The earliest teenage rebel that I can picture in my mind is the 1950’s “greaser”. What would they have looked like in the 1940’s – Zoot suiters? What about the 1900’s thru the '30’s? Did teenege fashion even exist before the '50’s?
The concept of “teenager” as a subculture (and a word) did not exist until the mid-20th century. I don’t know if that means there wasn’t actually a teenage subculture, but no one thought of it as such.
During the '30s there was the depression and then in the 40’s there was WWII, both of which cut down on the number of teens, until the 50’s. I was born during the depression, but was not a teenager until the 50’s. There weren’t that many of us, but times had gotten better. When the 60’s arrived the baby boomers were becoming teenagers and things have never been the same since they did.
Funny you should ask this question today, as just last night TCM showed the B-movie Youth Runs Wild (1944), about teenagers with too much time on their hands when their parents are off working second and third shift at the wartime defense factories. This must have been a topical issue, because it was part of an early cluster of wartime juvenile delinquency films that included Are These Our Parents (1944), Delinquent Daughters (1944), The Beautiful Cheat (1945), Youth Aflame (1945), and Youth on Trial (1945).
To expand on what Zhao Daoli said, teen subculture in America first became notable in the 1930s. As this site relates, the Great Depression added significantly to high school enrollment and graduation rates.
Hollywood gave us both sides of teen culture: the delinquent side was represented by the dockside teenage gang in the Broadway play turned “A” picture Dead End (1937). The gang were later known as The Dead End Kids and The Bowery Boys. The good side of teen life was featured in the M-G-M’s successful Andy Hardy series starting the same year.
If you think about it, before “teenagers” as a concept existed, rebellious young people were probably pretty much invisible. A lot fewer people finished school even in the 1930s than in the 50s,* and those that didn’t grew up fast – right into the workforce (or the unemployment line).
Kids seldom had much if any disposable income staying at home. On their own, they’d have struggled just to live. They might runaway and work, or look for work, or go be hoboes (another group whose ranks swelled during the depression, and most were just kids).
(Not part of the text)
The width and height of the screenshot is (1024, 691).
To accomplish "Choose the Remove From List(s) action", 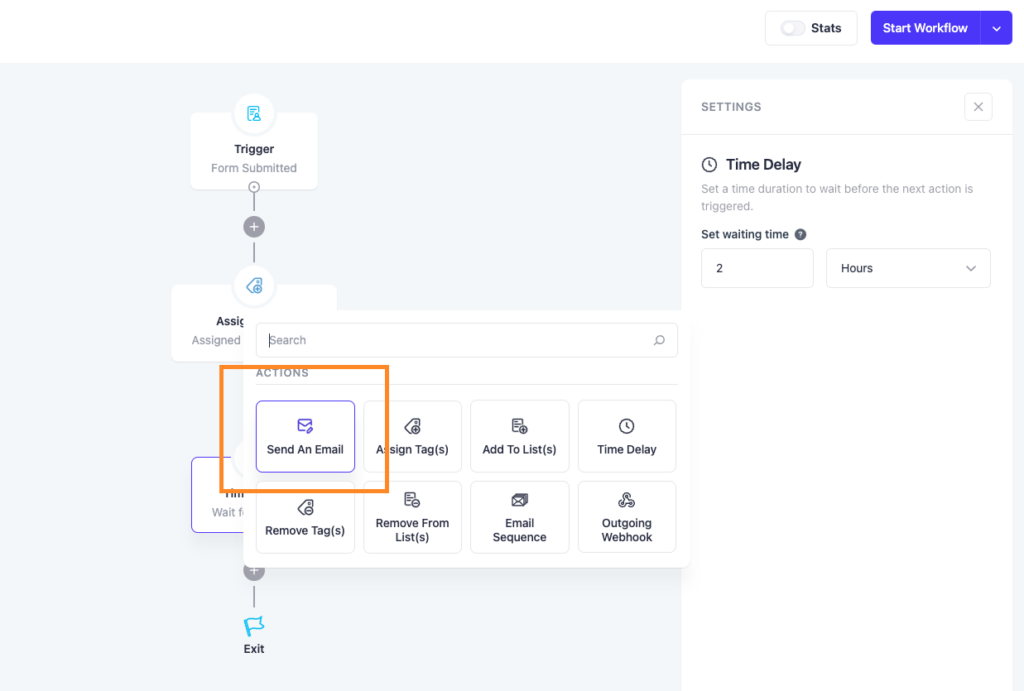I will point(412,517).
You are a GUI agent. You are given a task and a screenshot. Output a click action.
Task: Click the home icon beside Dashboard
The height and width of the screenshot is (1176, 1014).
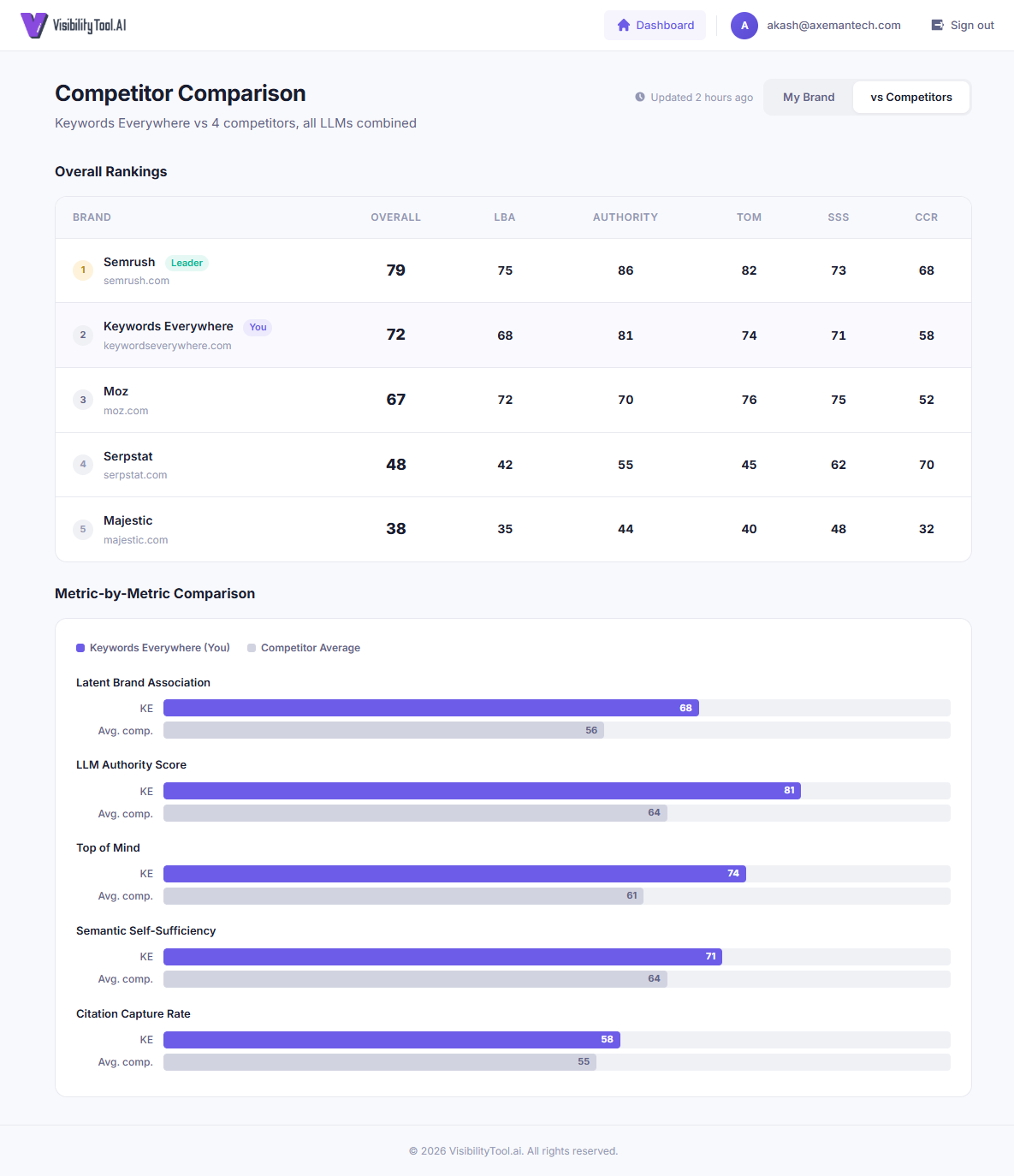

There just wasn’t enough money around to allow for shenanigans like ganging around on motorcycles.
As the war put money into workingclass pockets, juvenile delinquency became a new kind of problem – not of money, but social normlessness. Add that to the more conservative lifestyles post-war, and the youth rebellion really built up steam.
*I have somewhere a Look magazine survey taken in 1940 on “Reasons for Leaving School.” Most common reason: the need to go to work. Graduation was about fifth.
Teddy boys were more along the line of young men then teenagers.